EXERCISE DATA: Begin
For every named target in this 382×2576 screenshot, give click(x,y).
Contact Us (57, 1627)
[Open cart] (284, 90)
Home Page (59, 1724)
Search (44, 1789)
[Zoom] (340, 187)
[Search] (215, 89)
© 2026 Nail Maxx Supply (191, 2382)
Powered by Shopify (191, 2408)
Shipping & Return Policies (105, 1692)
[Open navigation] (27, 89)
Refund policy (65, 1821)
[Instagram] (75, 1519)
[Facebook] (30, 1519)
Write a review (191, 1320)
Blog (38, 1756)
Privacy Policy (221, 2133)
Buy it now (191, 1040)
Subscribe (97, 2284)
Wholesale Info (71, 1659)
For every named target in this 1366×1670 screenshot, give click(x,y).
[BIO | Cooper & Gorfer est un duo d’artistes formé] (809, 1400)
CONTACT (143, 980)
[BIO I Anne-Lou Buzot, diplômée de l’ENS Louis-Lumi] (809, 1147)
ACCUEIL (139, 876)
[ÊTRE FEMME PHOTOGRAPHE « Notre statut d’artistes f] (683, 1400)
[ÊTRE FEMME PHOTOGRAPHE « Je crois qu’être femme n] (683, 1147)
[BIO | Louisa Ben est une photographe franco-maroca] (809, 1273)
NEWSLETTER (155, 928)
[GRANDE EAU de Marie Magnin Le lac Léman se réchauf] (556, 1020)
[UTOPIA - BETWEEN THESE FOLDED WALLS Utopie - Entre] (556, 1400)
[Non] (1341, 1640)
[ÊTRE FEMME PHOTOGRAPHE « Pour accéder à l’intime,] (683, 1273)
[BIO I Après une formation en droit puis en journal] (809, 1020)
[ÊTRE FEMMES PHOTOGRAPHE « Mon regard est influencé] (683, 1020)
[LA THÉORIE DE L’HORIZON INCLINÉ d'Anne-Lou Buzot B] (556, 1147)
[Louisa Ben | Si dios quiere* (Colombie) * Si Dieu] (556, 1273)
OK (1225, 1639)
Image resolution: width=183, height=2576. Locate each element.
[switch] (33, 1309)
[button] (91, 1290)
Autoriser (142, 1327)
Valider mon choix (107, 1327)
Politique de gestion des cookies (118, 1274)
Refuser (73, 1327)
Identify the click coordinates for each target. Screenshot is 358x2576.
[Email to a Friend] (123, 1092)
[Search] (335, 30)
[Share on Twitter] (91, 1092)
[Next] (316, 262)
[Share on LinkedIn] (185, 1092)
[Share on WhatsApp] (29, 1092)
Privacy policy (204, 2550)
EXERCISE DATA: End
= TASK DESCRIPTION =
Write the opening line of the data above and every line after it, exactly, stopping once you have written the line with "Supply (191, 2382)".

= ANSWER BELOW =
For every named target in this 382×2576 screenshot, give click(x,y).
Contact Us (57, 1627)
[Open cart] (284, 90)
Home Page (59, 1724)
Search (44, 1789)
[Zoom] (340, 187)
[Search] (215, 89)
© 2026 Nail Maxx Supply (191, 2382)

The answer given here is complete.